▸ **Aufgaben und Übungen**
**A.** An welchem Tag hatten Faymann und Angela Merkel laut dem Textabschnitt über die Grenzkontrollen Kontakt?
**B.** Setze den Textabschnitt über Faymann, Merkel und die Grenzkontrollen nach seinem letzten Satz fort.

---------- Textabschnitt ----------

Faymann und seine deutsche Amtskollegin Angela Merkel hatten am Sonntag Kontakt, bestätigte seine Sprecherin. Sie widerspricht aber der Darstellung, dass Deutschland zu einem bestimmten Zeitpunkt und abrupt Grenzkontrollen einführen und einreisewillige Flüchtlinge abweisen könnte. "Wir haben immer gesagt, das geht schrittweise. Das geht nicht von heute auf morgen." Merkel selbst habe wiederholt erklärt, es dürfe zu keinem Chaos kommen.

---------- Extrahiertes Material ----------

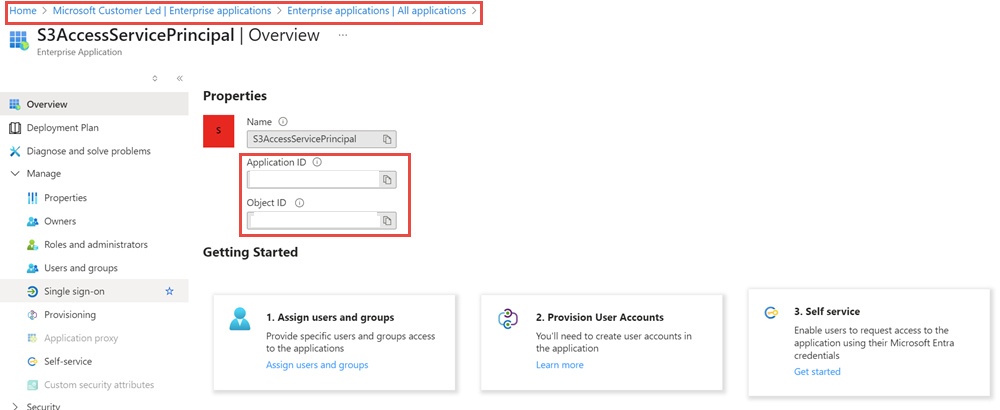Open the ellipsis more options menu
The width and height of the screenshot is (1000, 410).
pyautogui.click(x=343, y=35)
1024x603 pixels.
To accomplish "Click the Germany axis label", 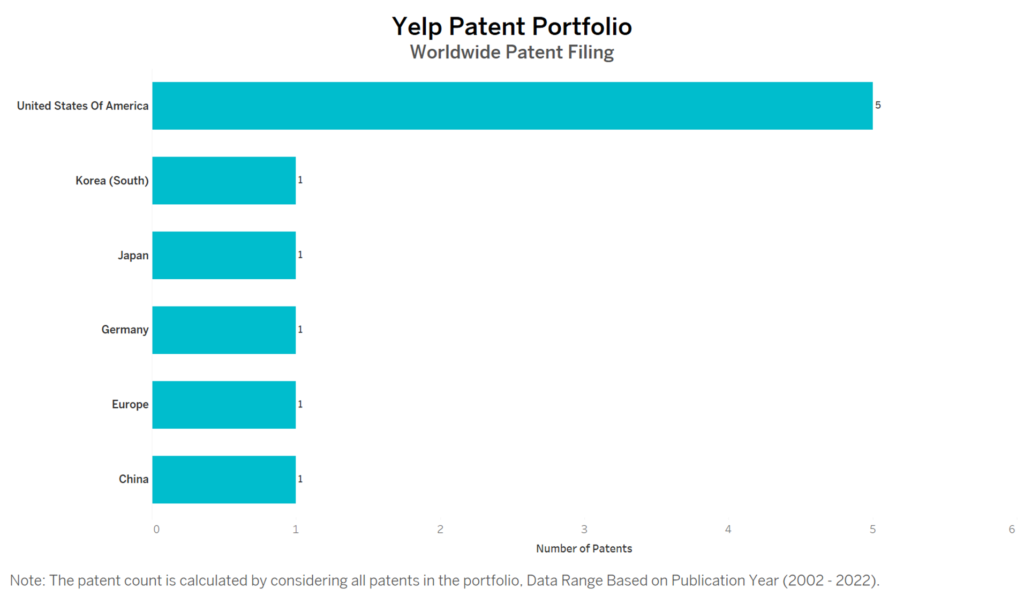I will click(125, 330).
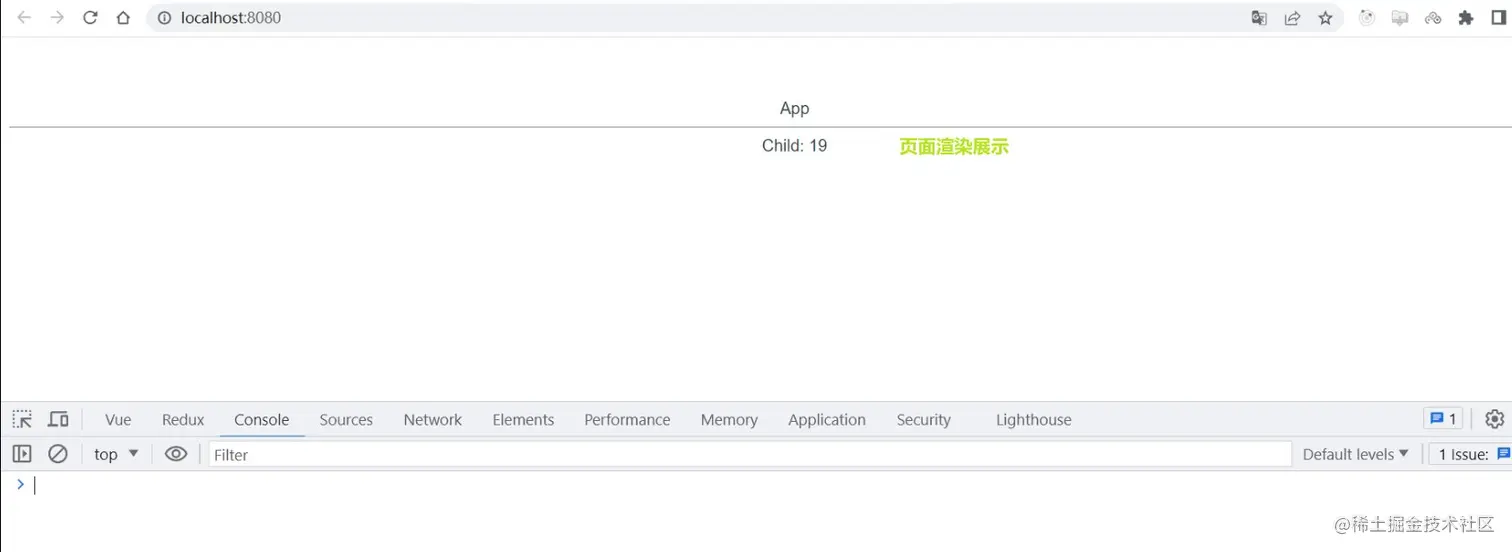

----------

▸ **Ergebnisse je Aufgabe**
**A.** Am Sonntag.

**B.**
"Schrittweise" also soll wieder "Normalität" einkehren - also stichprobenartige Kontrollen im Grenzraum, wie es sie schon lange gibt. Was allerdings dieser Plan für die Weiterreise der Flüchtlinge bedeutet, dazu gab es im Bundeskanzleramt keine Einschätzung bzw. keine klare Antwort, auf die Frage, ob die Züge nach Deutschland weiterhin fahren könnten. "Im Bundeskanzleramt ist man überzeugt, dass es eine kontrollierte und unaufgeregte Vorgangsweise geben wird", so das Statement dazu. "Wir rechnen auf keinen Fall mit irgendwelchen chaotischen Zuständen an der Grenze." Auch Österreich habe ja Kontrollen wieder aufgenommen, ohne dass es einen Rückstau nach Ungarn gegeben habe. Und schließlich müsse man auch die Bemühungen gegen Schlepper weiter verstärken.

Durchreise nur Ausnahme

Dass die unkontrollierte Durchreise nach Deutschland nur eine Ausnahme sei, haben Berliner Regierungsvertreter schon zuvor klargemacht, so auch Merkel selbst in einem Gespräch mit Ungarns Premier Viktor Orbán am 5. September. Nun ist offenbar der Zeitpunkt gekommen, wo diese Ausnahmesituation beendet werden soll. Alleine in München waren am Samstag 12.000 Flüchtlinge angekommen.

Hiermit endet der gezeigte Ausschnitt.